| Written tasks |
• 1. In the article on credit card surcharges, list the places its opening paragraph names as where you might find credit card fees.
• 2. According to the article on credit card surcharges, what maximum did the law place on swipe fees passed on to customers?
• 3. Extend the article on credit card surcharges from its final sentence.

| Passage provided |

*-*-*

When Surcharges Pay Off: Should You Swipe for Rewards Anyway?
While credit cards are certainly a more convenient option than carrying cash and waiting for change at the cash register, many vendors have implemented fees for customers who use them. You may have found fees of anywhere between 1% and 4% at the local corner store, your favorite restaurant, a wedding venue, and more.
To make things even more confusing, many credit card companies offer rewards for customers who use their services. When you’re faced with credit card surcharges of 3%, which are added onto the total at the register, you may wonder if it's worth paying them to get those points, cash back, and other rewards.
Ultimately, there’s no universal answer to this question. Instead, you’ll need to consider each transaction, the “swipe fees” that you’re facing, how many points you can accumulate, and more. Keep reading to learn more about how you can decide when it's worth it to pay credit card fees and when you should keep your card in your wallet and choose cash instead.
Understanding Surcharges: How They Work and Why They Exist
Before we dive into how to decide when paying credit card surcharges and when they’re not worth it, it’s a good idea to understand what they are and why they exist. Credit card surcharges have always existed, but for years, they were the responsibility of the merchant. In the past, stores, restaurants, and other vendors were expected to pay credit card fees on every transaction that involved the use of a credit card.
However, a law that was passed in 2013 allowed merchants to start passing these fees on to the customer. These costs, which are often called swipe fees or interchange, average approximately 2% of the transaction amount. Part of the law did place a cap of 4% on the swipe fees that were passed on to customers. It’s also worth noting that the law only applied to credit transactions, not debit transactions.
Merchants also have a little bit of leeway when it comes to passing these fees on to the customer. They can either add a fee of somewhere between 1% and 4% onto the transaction, or they can offer a discount if the customer chooses to pay with cash. You’ve probably noticed this at gas stations that list cash prices and credit card prices. You also need to be aware that some states have outlawed this practice, which means you may not see these fees being tagged onto your bill.
Earning Rewards That Outweigh the Cost
Now that you know how these surcharges work and why you’re seeing them, it’s time to start doing some math. Hypothetically, let’s assume that your credit card allows you to earn 3% cash back when you use it at a restaurant, and that your favorite restaurant charges a 3% fee to customers who pay with a credit card. In this example, the 3% that you earn offsets the 3% fee charged by the restaurant. This means that you’re breaking even.

*-*-*

Word and element locating data:
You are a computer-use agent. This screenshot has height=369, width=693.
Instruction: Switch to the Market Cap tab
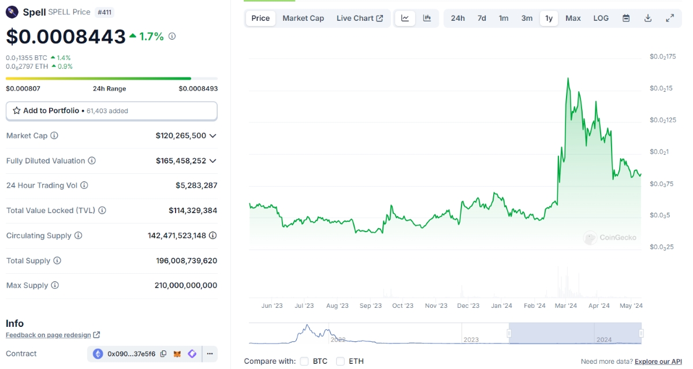(303, 18)
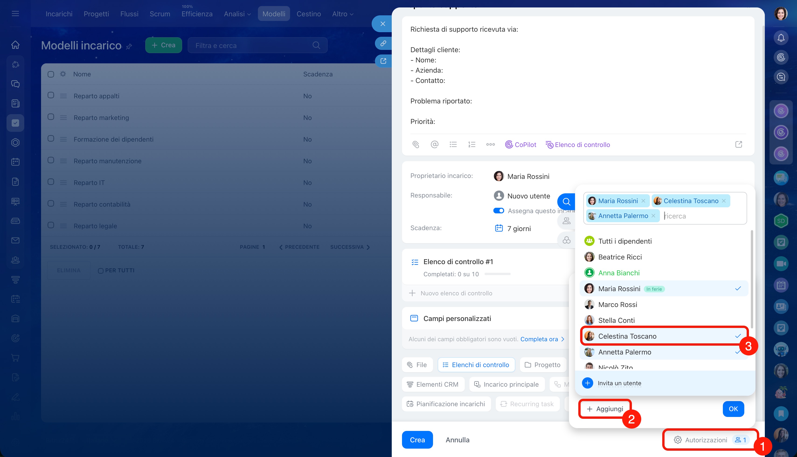797x457 pixels.
Task: Expand the description editor to full view
Action: [739, 144]
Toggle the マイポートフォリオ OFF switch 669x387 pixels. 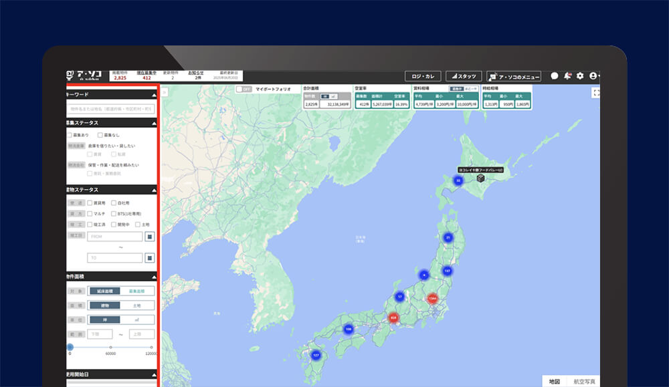coord(244,89)
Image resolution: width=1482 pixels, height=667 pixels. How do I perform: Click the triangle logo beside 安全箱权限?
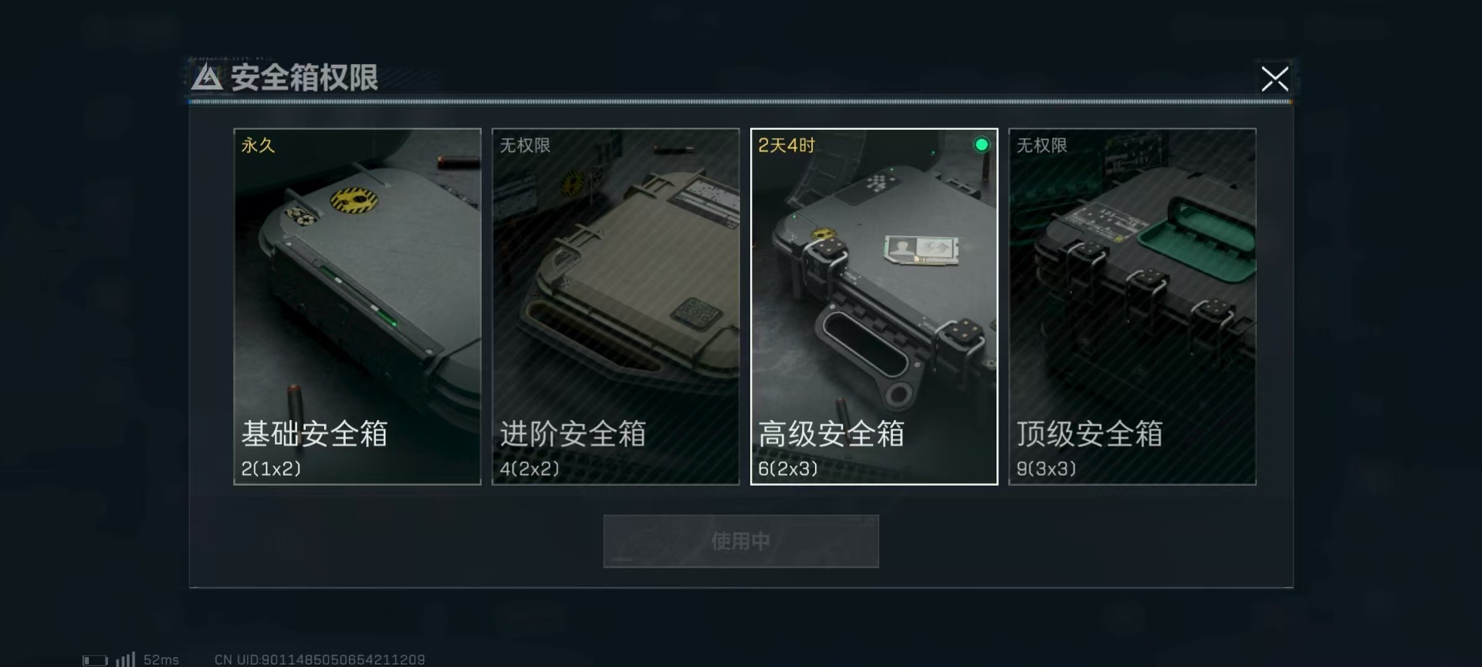[x=207, y=77]
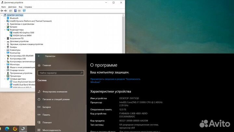Open the Файл menu
This screenshot has width=234, height=132.
coord(4,7)
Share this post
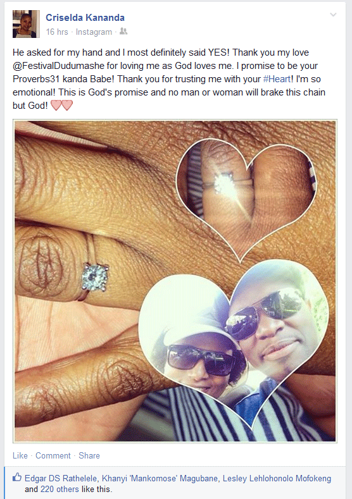Image resolution: width=352 pixels, height=499 pixels. click(x=89, y=455)
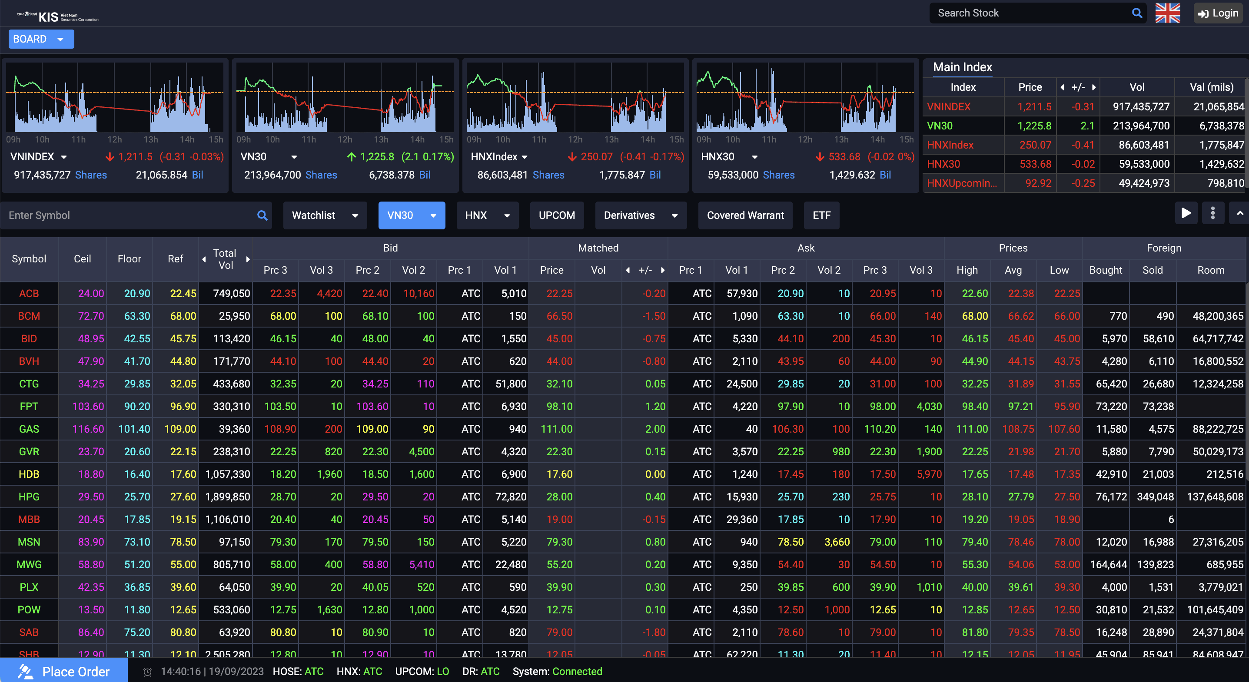
Task: Expand the Derivatives dropdown
Action: click(x=640, y=215)
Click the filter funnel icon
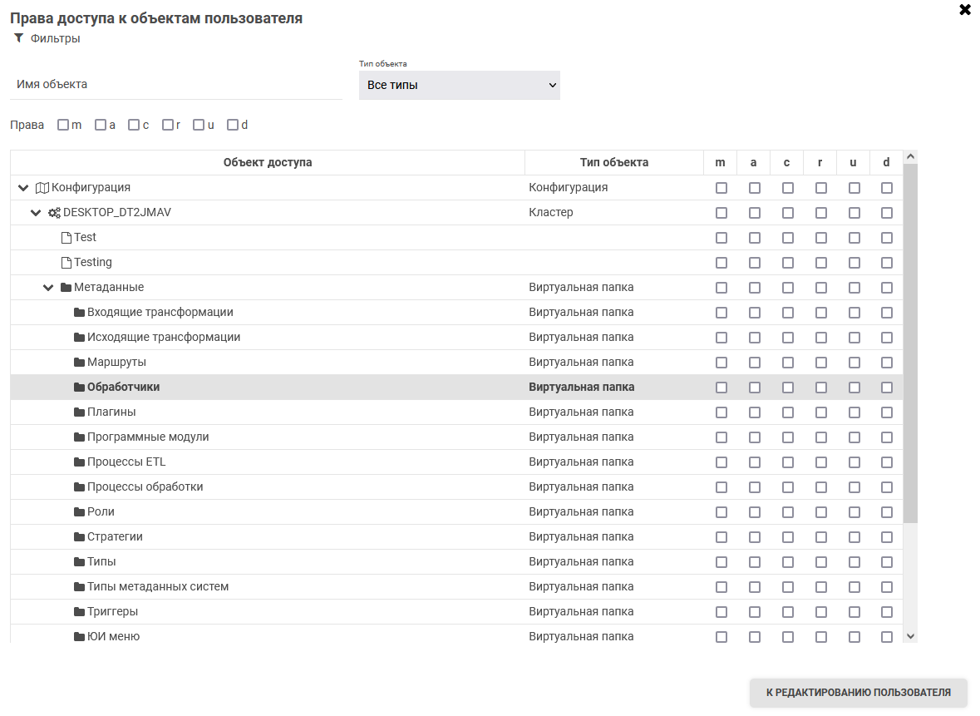Screen dimensions: 980x716 [18, 38]
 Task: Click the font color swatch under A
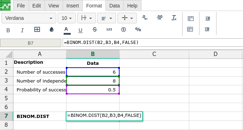tap(67, 34)
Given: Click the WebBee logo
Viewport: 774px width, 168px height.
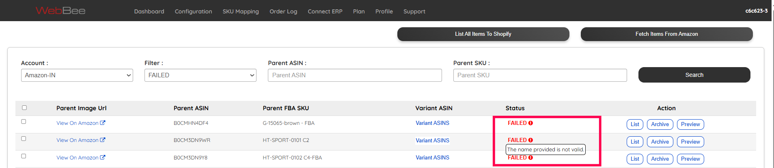Looking at the screenshot, I should coord(60,11).

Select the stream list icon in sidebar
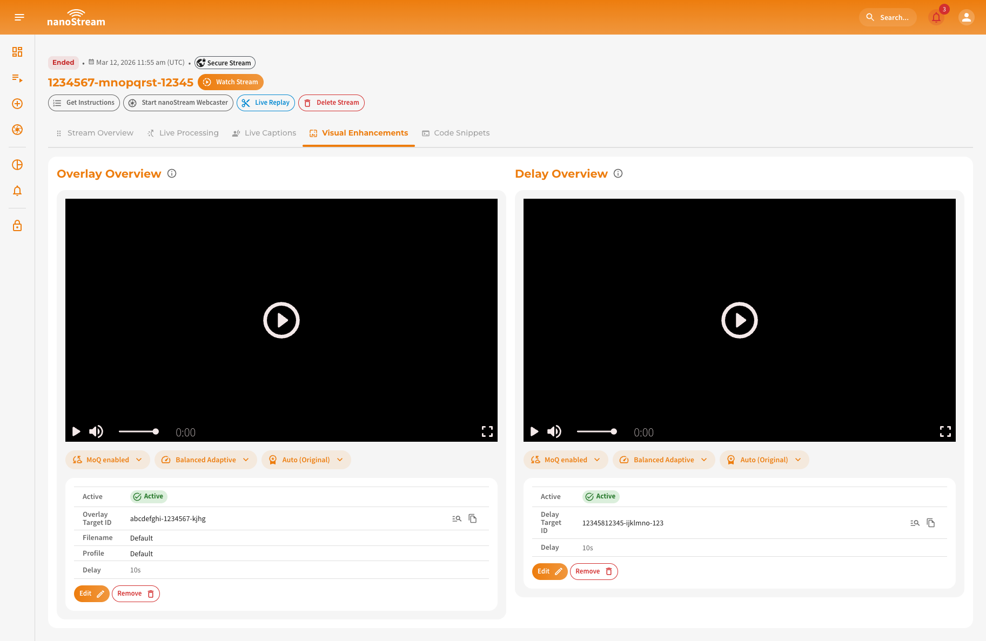point(17,79)
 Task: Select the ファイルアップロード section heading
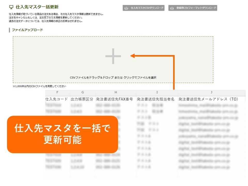click(x=27, y=30)
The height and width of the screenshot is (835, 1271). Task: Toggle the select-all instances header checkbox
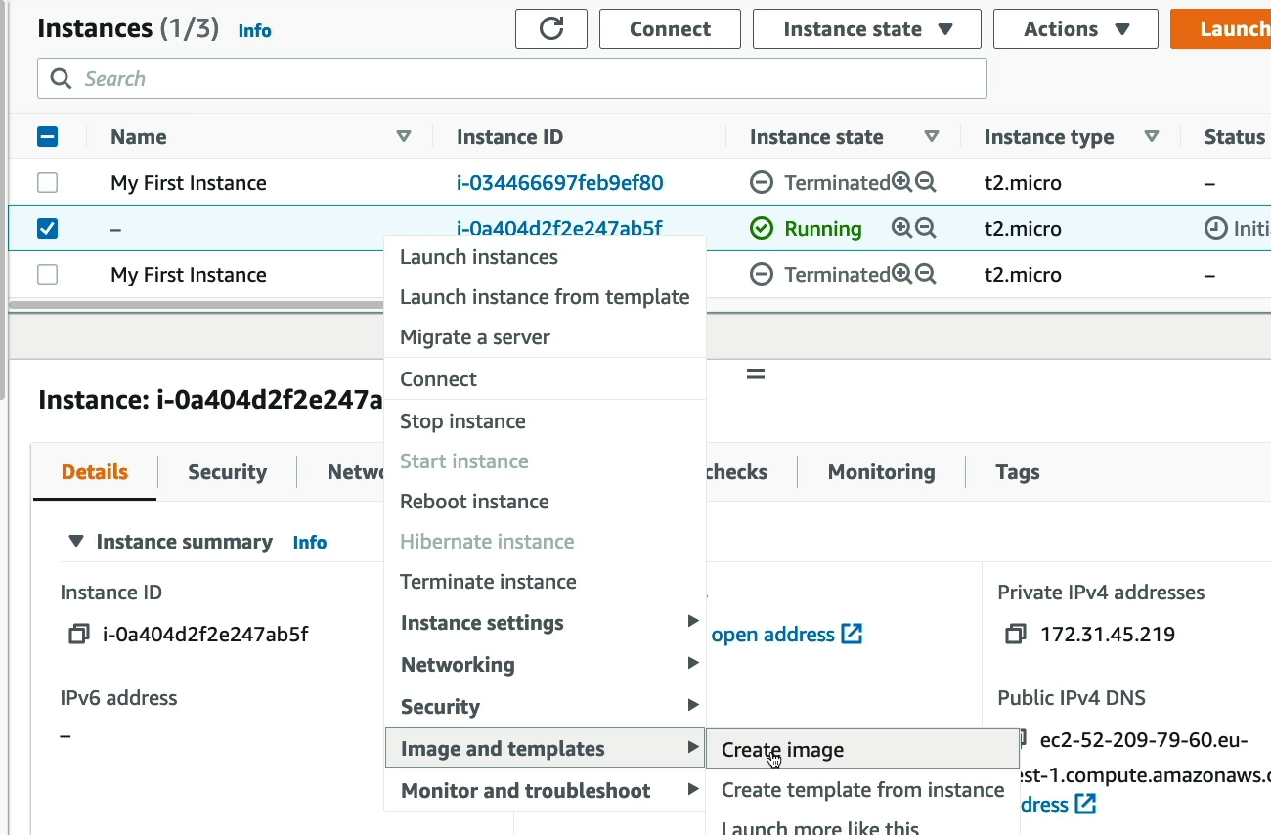(47, 137)
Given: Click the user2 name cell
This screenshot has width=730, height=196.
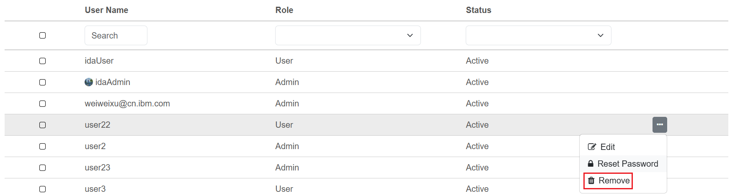Looking at the screenshot, I should point(95,146).
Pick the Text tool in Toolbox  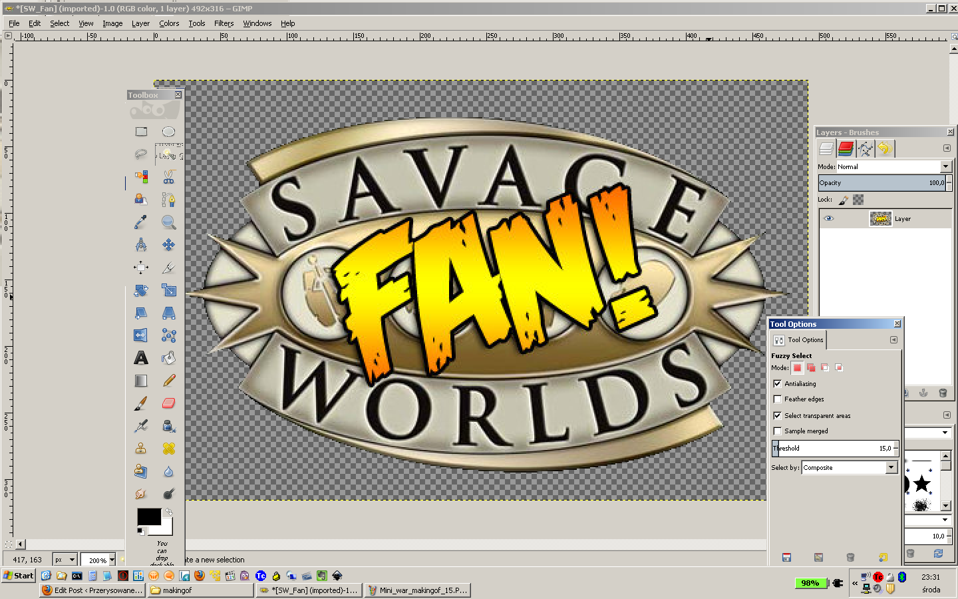coord(141,358)
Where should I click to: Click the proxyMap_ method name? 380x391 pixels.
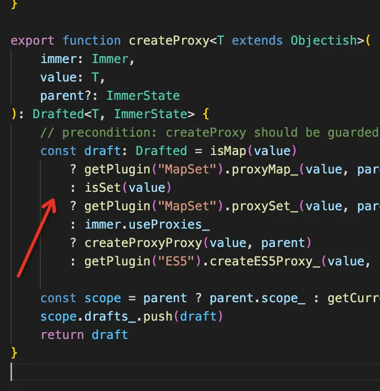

*-*-*

| Answers provided |
• 1.
- the local corner store
- your favorite restaurant
- a wedding venue

• 2. The law capped those swipe fees at 4%.

• 3.
Now, let’s assume that your credit card gives you 2% cash back on restaurant purchases. If the restaurant still charges a 3% surcharge, this means that you’re losing 1% every time you use your card there.
The Citi Strata Premier Card is a great example of this principle. Right now, this card offers three ThankYou Points for every dollar spent at a restaurant. As of June 2025, The Points Guy (TPG) Citi Points are worth about 1.8 cents per point. Which means that these points equal a return of about 5.4% at restaurants. This means that this card is usually worth using in this scenario.
One of the best ways to make sure that your rewards outweigh the cost is to do some research before you have to make a decision. Don’t wait until you’re sitting in the restaurant to decide if you’re going to use a card that offers rewards points. Instead, spend some time doing your homework and check out some sites that offer a credit card value calculation. This allows you to know when it’s worth using your credit card, and when you should pay cash or use a debit card.
What About the Welcome Bonus?
As is the case with any sort of credit card promotions, there’s not a single answer that applies to every transaction. Many credit card companies offer welcome bonuses, a lump sum of points that you can earn if you spend a designated amount. It’s important to read the fine print when evaluating these bonuses, as many people assume that they get a welcome bonus simply for signing up for the card. That’s never the case. Instead, credit card companies require you to spend a certain amount within a designated time period.
Let’s consider another hypothetical situation in order to understand when to pursue the welcome bonus and when to let it go. Imagine that you get a new credit card that offers 100,000 points as a welcome bonus. However, to get those 100,000 points, you need to spend $6,000 on the card. Based on industry averages, we’ll assume that you have to spend that amount within 90 days to activate the points bonus.
For many people, spending $6,000 in three months is a difficult task. This may mean that you have to put virtually every expenditure on that card, including those that come with hefty surcharges. For instance, you may have to put your $2000 monthly rent on the card, which can become tricky, as some landlords don’t accept credit card payments. This means that you’ll need to find a third-party platform that you can use to pay your rent, and since some of those platforms have credit card surcharges, you may end up paying hundreds of dollars more to activate your welcome bonus.
If you find a third-party platform that charges a relatively small surcharge, the 100,000 points may be worth it. However, it requires you to do some digging to find the right platform. Keep in mind that credit cards don’t offer such large amounts of bonus points simply to make things easier for you. They make their money by charging interest on the money that you spend. There’s no such thing as “free points,” so you’ll need to be mindful when spending money to earn points.
Going Beyond Points: Unlocking Extra Benefits
Points and cash back aren’t the only rewards that credit card companies offer. Once you’ve spent a certain amount of money, many credit card companies offer other perks, including a large number of bonus points, trip protection, extended warranties, and purchase insurance. You can also unlock elite status with certain card companies, which makes them even more appealing to use.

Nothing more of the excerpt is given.